A continuación, Aníbal miró a Safo.

—Yo estuve totalmente en desacuerdo, pero estaba en minoría.

Aníbal miró después a Zamar.

—¿Y tú?

—No tuve nada que ver con esa decisión —respondió el númida en tono neutro—. Yo me encontraba a unos cien pasos del lugar con mis hombres.

—Interesante —comentó Aníbal a Hanno—. Un hermano te apoyó y el otro no.

—Así es, señor.

—¿Es esto lo que debo esperar en el futuro cuando os emita una orden? —preguntó Aníbal furioso.

—No, señor —protestaron Bostar y Hanno.

—Por supuesto que no —insistió Hanno.

Aníbal no dijo nada.

—Deduzco que hubo un alto grado de desacuerdo.

Hanno se sonrojó.

—Así fue, señor.

—¿Por qué?

—¡Porque teníamos órdenes de no dejar a nadie con vida, señor! —gritó Safo.

—Por fin hemos llegado al meollo de la cuestión —dijo Aníbal.
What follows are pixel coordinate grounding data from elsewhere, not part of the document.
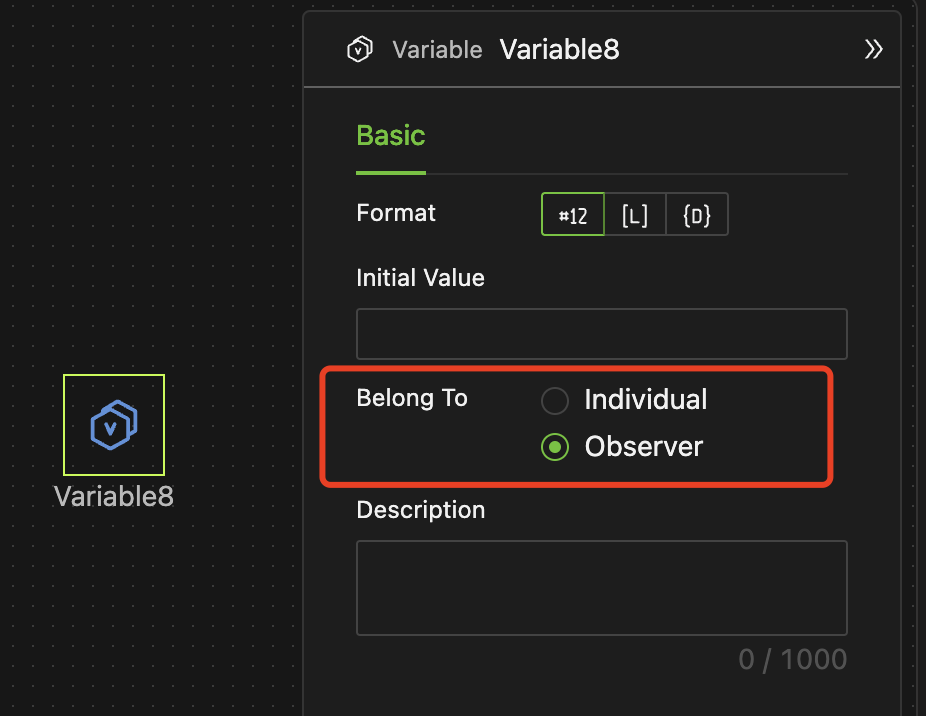This screenshot has height=716, width=926.
Task: Focus the Description text area
Action: click(601, 588)
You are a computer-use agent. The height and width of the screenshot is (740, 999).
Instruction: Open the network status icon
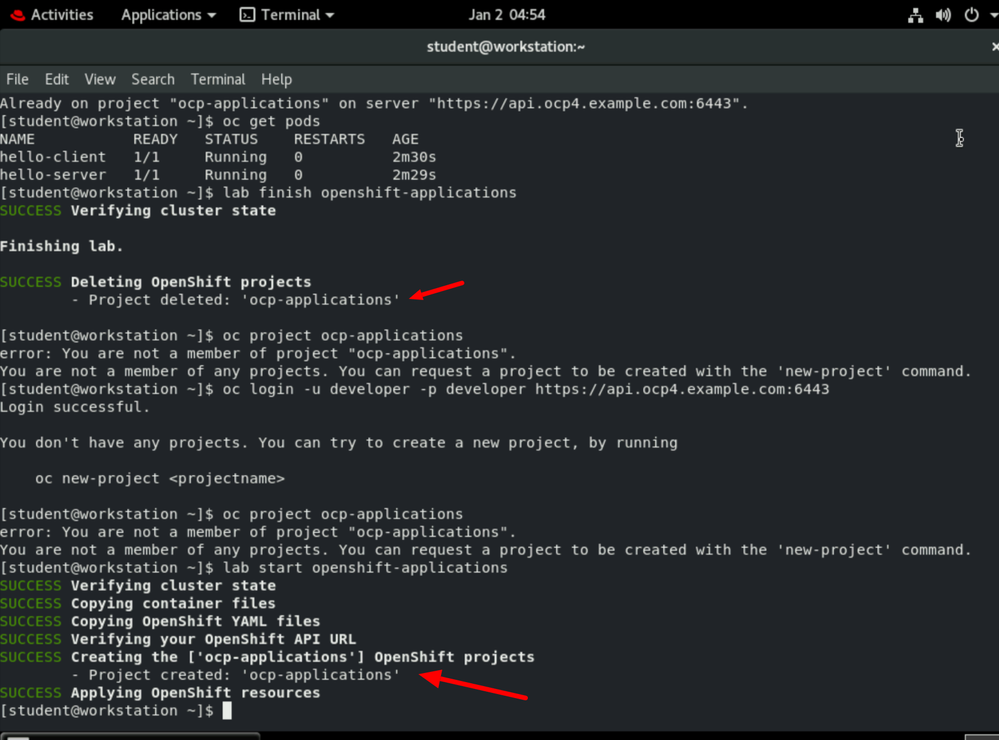coord(915,15)
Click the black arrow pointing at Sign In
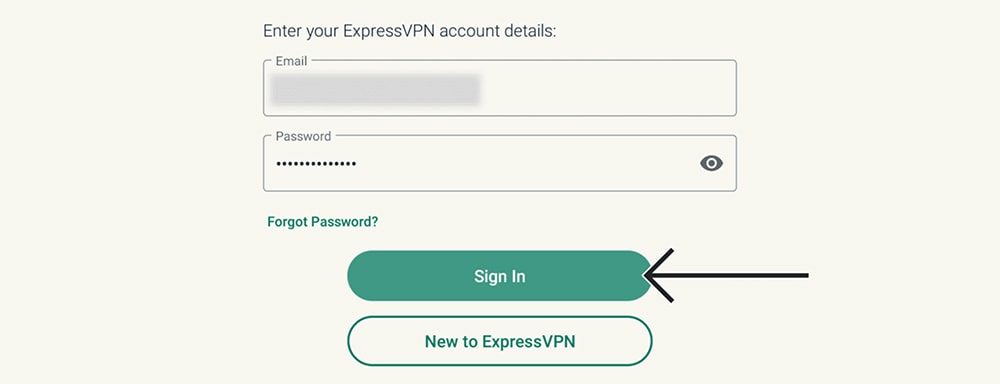Screen dimensions: 1000x384 pyautogui.click(x=726, y=276)
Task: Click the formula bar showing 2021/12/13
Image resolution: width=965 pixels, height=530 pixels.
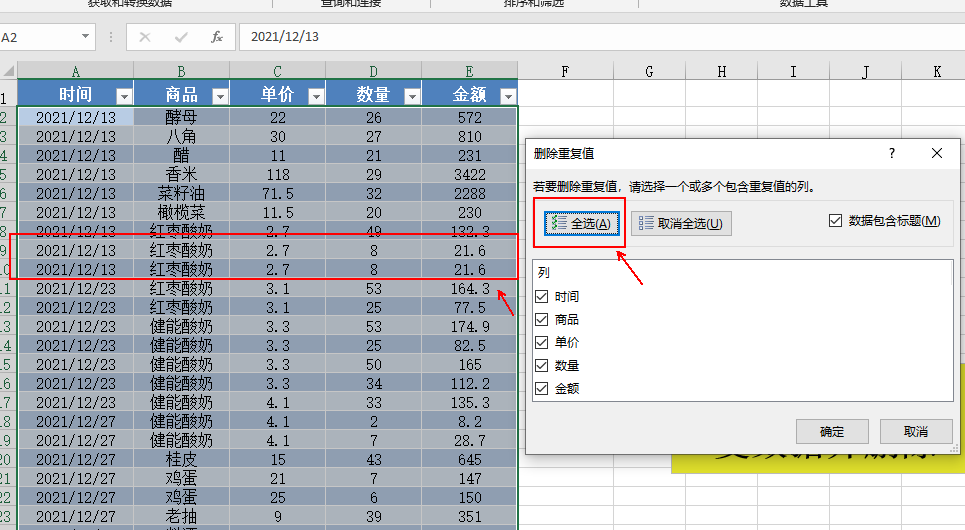Action: click(x=602, y=37)
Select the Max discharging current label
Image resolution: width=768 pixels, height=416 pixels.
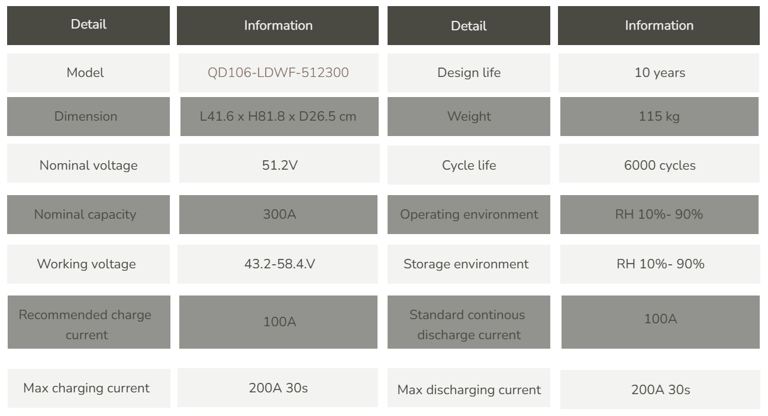point(469,390)
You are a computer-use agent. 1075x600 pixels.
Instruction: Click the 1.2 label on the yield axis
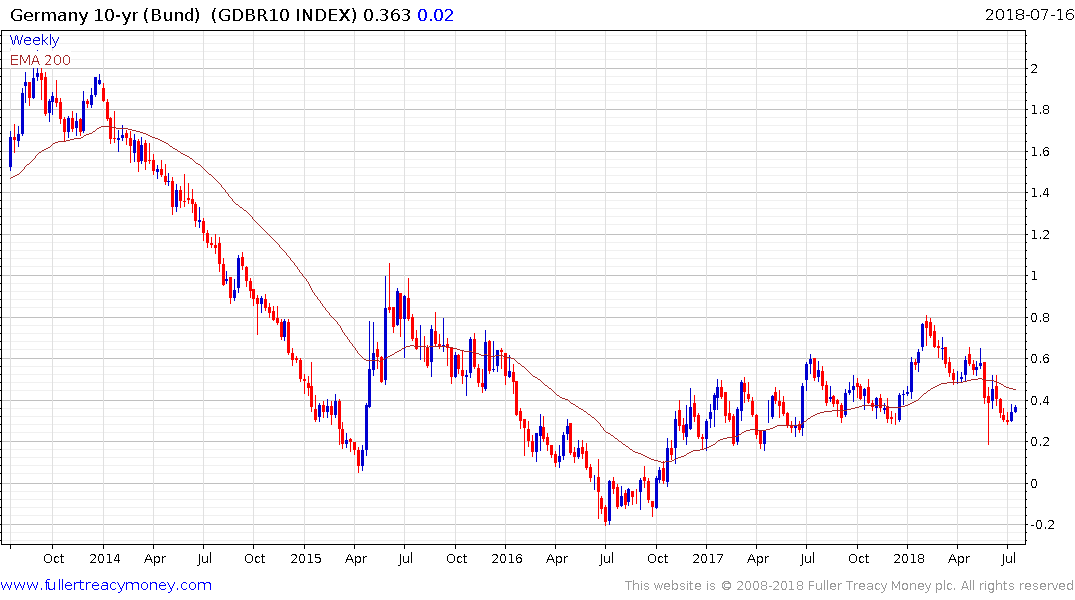point(1041,235)
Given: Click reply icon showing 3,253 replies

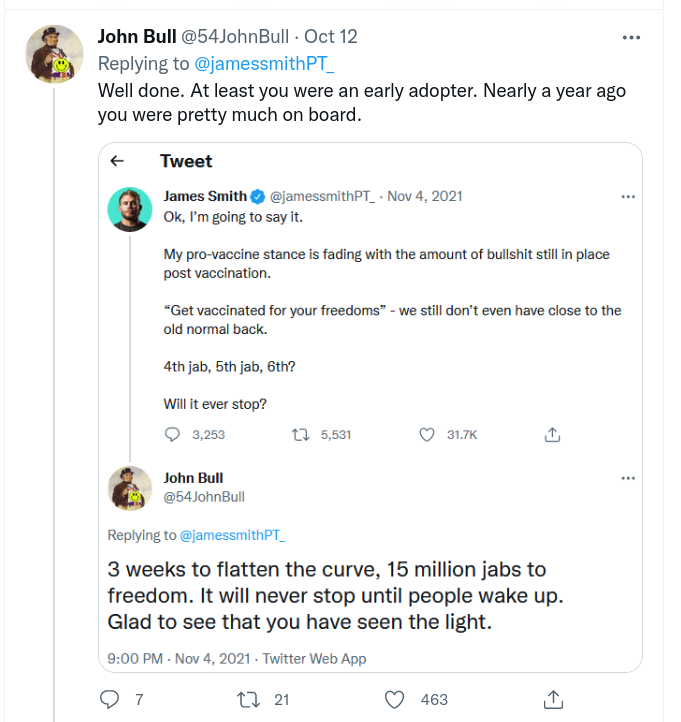Looking at the screenshot, I should click(172, 435).
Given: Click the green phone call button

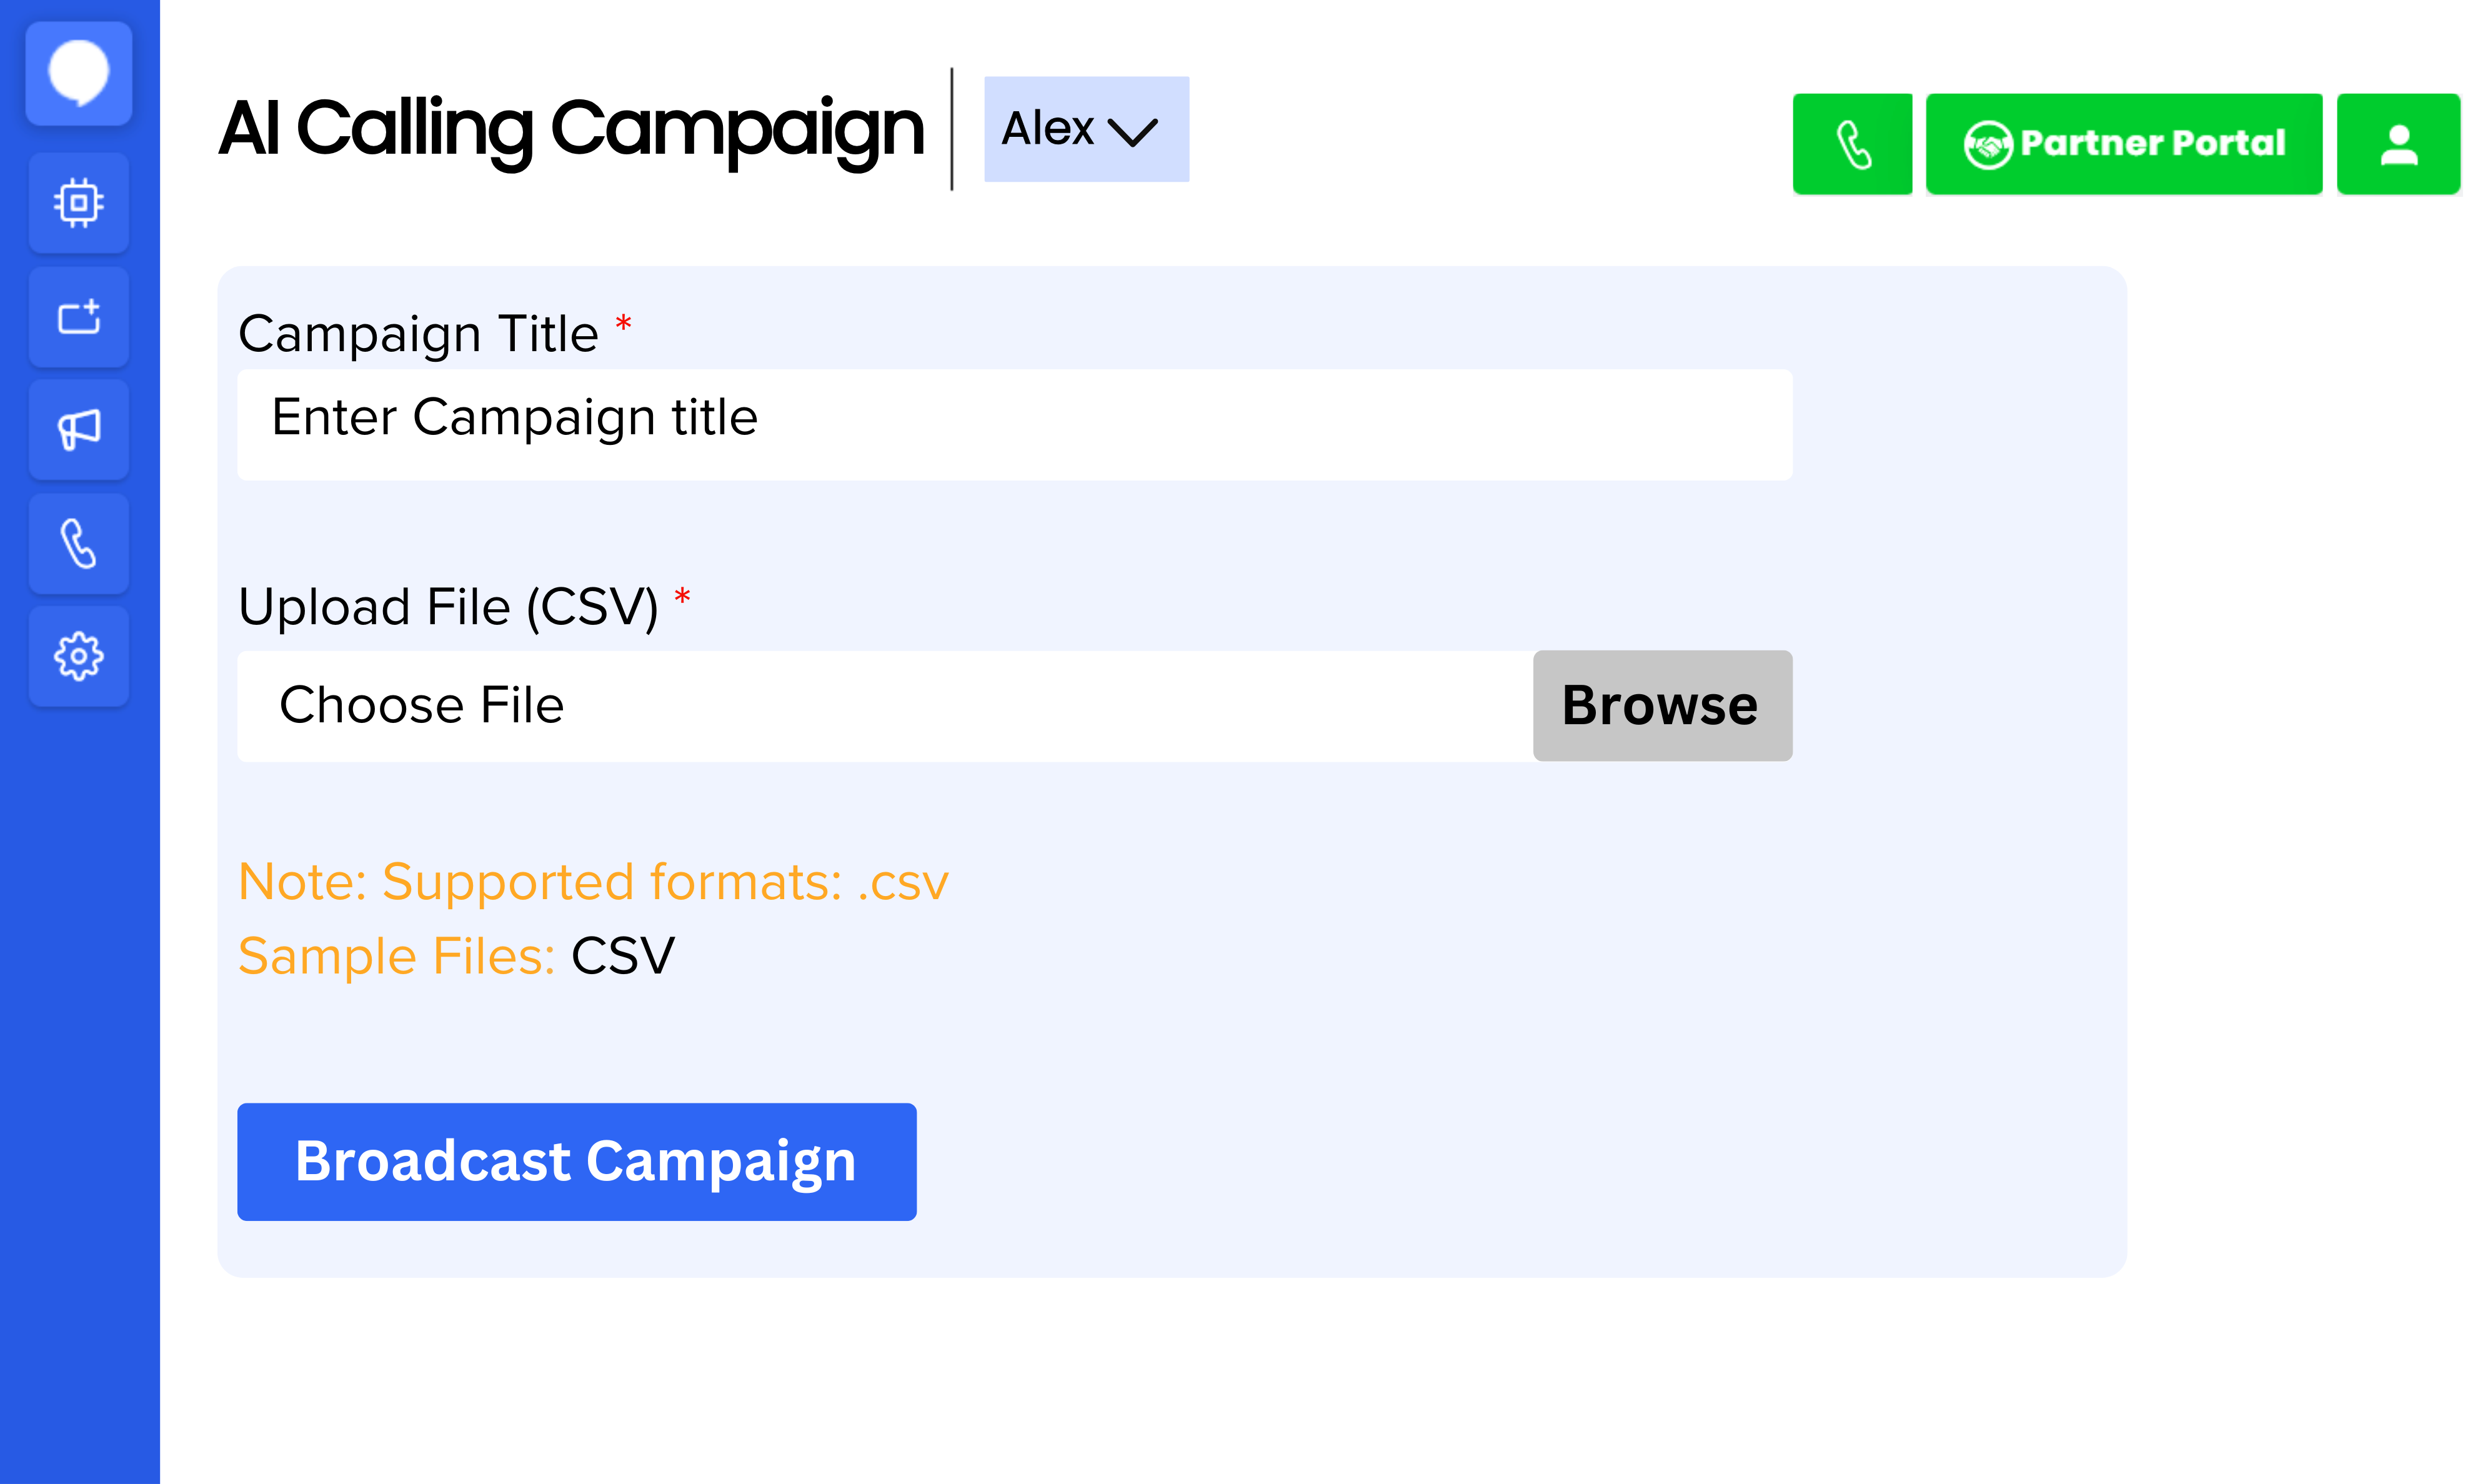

Safo sonrió triunfante—. En circunstancias normales, si hubierais desobedecido mis órdenes como lo habéis hecho, os habría mandado crucificar.

Sus palabras resonaron con fuerza y Safo torció el gesto temeroso.

—Señor, yo…—empezó a decir.

—¿Te he dado permiso para hablar? —inquirió Aníbal.

—No, señor.

—¡Pues cierra el pico!

Humillado, Safo obedeció.

Hanno se secó la frente perlada de sudor. «Pase lo que pase, tomé la decisión correcta —pensó—, Quintus me salvó la vida.» Hanno sabía que recibiría un duro castigo y se resignó a ello. A su lado, Bostar apretaba la mandíbula.